Zlecona na początku roku kontrola wewnętrzna wykazała, że 40 proc. analizowanych umów budzi wątpliwości, czy dotacje przyznano zgodnie z prawem - zaznaczyła. Dlatego, jak dodała, część umów trafiła do analizy do Prokuratorii Generalnej.

Według ustaleń - jak podaje resort - "23 umowy budzą poważne wątpliwości i mogą być objęte sankcją nieważności". W stosunku do tych 23 umów nie będą one realizowane i będziemy analizować, czy będziemy dochodzili do zwrotu środków. W części środki z tych umów nie zostały wypłacone, zaś kwota wypłaconych środków z tych 23 umów wynosi ponad 105 mln zł - poinformowała wiceszefowa MS. Jak wyjaśniła, analiza wykaże, czy cała ta kwota będzie dochodzona do zwrotu, czy jakaś jej część.

Z kolei 25 umów, które były wstrzymane i w stosunku do których nie zachodzi ryzyko nieważności umowy, zostanie w najbliższych dniach wypłacone - dodała Rudzińska-Bluszcz.

Bodnar o kolejnych wnioskach o uchylenie immunitetu

Szef MS, prokurator generalny Adam Bodnar poinformował, że przygotowywane są kolejne wnioski o uchylenie immunitetu w związku z nieprawidłowościami dotyczącymi Funduszu Sprawiedliwości. Prokuratura obecnie dokonuje kompleksowej analizy dokumentacji zgromadzonej w śledztwie - zaznaczył.

Kolejne wnioski o uchylenie immunitetu są w przygotowaniu. Nie chciałbym teraz deklarować jakie to będą daty, kiedy one zostaną złożone. Natomiast one odnoszą się do kwestii związanych z dotacjami na rzecz bardzo konkretnych podmiotów - powiedział Bodnar na konferencji prasowej.

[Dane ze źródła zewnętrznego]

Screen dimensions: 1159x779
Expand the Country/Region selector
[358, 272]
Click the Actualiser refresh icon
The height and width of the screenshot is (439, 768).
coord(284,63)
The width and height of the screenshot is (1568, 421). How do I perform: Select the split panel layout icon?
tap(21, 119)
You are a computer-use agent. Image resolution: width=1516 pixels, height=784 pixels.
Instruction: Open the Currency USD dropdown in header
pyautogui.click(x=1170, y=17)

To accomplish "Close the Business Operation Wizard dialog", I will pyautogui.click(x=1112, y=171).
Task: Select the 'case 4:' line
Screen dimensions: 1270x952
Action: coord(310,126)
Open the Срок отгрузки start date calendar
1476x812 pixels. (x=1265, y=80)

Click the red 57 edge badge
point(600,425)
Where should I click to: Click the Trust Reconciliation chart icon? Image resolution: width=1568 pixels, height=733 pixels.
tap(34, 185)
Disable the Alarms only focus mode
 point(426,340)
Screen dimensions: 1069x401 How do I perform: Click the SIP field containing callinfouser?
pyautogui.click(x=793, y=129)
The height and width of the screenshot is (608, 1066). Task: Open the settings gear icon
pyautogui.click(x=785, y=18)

Zaznaczył, że prokuratura obecnie dokonuje kompleksowej analizy dokumentacji zgromadzonej w postępowaniu i analizuje zeznania świadków. Przypomniał, że w związku z postępowaniem prokuratury w stosunku do trzech osób zastosowano areszt tymczasowy. Jeszcze dwie dodatkowe osoby oprócz tego mają postawione zarzuty i teraz na bazie tego wszystkiego zespół śledczy podejmuje dalsze działania, łącznie z tym, że przygotowywane są wnioski o uchylenie immunitetu - dodał.

Przypomniał też, że skierował we wtorek do marszałka Szymona Hołowni wniosek o wyrażenie przez Sejm zgody na pociągnięcie do odpowiedzialności karnej (uchylenie immunitetu) b. wiceszefa MS w rządzie Zjednoczonej Prawicy, posła Michała Wosia (Suwerenna Polska, klub PiS). Podstawą wniosku są ustalenia prokuratury dotyczące nieprawidłowości w wydatkowaniu pieniędzy z Funduszu Sprawiedliwości, m.in. 25 mln zł na zakup systemu Pegasus.

W największym skrócie rzecz dotyczy kwestii związanej z zakupem oprogramowania typu Pegasus ze środków Funduszu Sprawiedliwości bez podstawy prawnej i przy przekroczeniu tych uprawnień, które wynikały z przepisów dotyczących funkcjonowania Funduszu Sprawiedliwości - zaznaczył.

Bodnar przypomniał także, że we wtorek Ministerstwo Sprawiedliwości opublikowało interaktywną mapę dotyczącą środków, które w latach 2019-2023 roku były przyznawane z Funduszu Sprawiedliwości poza naborem lub konkursem - na podstawie par. 11 rozporządzenia o Funduszu Sprawiedliwości. Resort wskazał na powiązanie środków z funduszu z okręgami wyborczymi, gdzie kandydatami byli politycy SP.

Poprzez udostępnienie tej mapy chodzi nam o pokazanie pewnego procesu, że mogło dochodzić do wydatkowania środków publicznych na cele, które mogły mieć podstawę prawną, mogły być wydatkowane na podstawie paragrafu 11 rozporządzenia w sprawie Funduszu Sprawiedliwości, natomiast mogą być możliwości z punktu widzenia etycznego oraz z punktu widzenia tego, czy być może te wydatki nie krzyżowały się z wydatkami i bardzo restrykcyjnymi regułami dotyczącymi finansowania kampanii wyborczych - powiedział Bodnar.

Zaznaczył, że liczy iż, "to nie będzie tylko i wyłącznie przedmiotem analizy ze strony opinii publicznej, ale także ze strony Państwowej Komisji Wyborczej".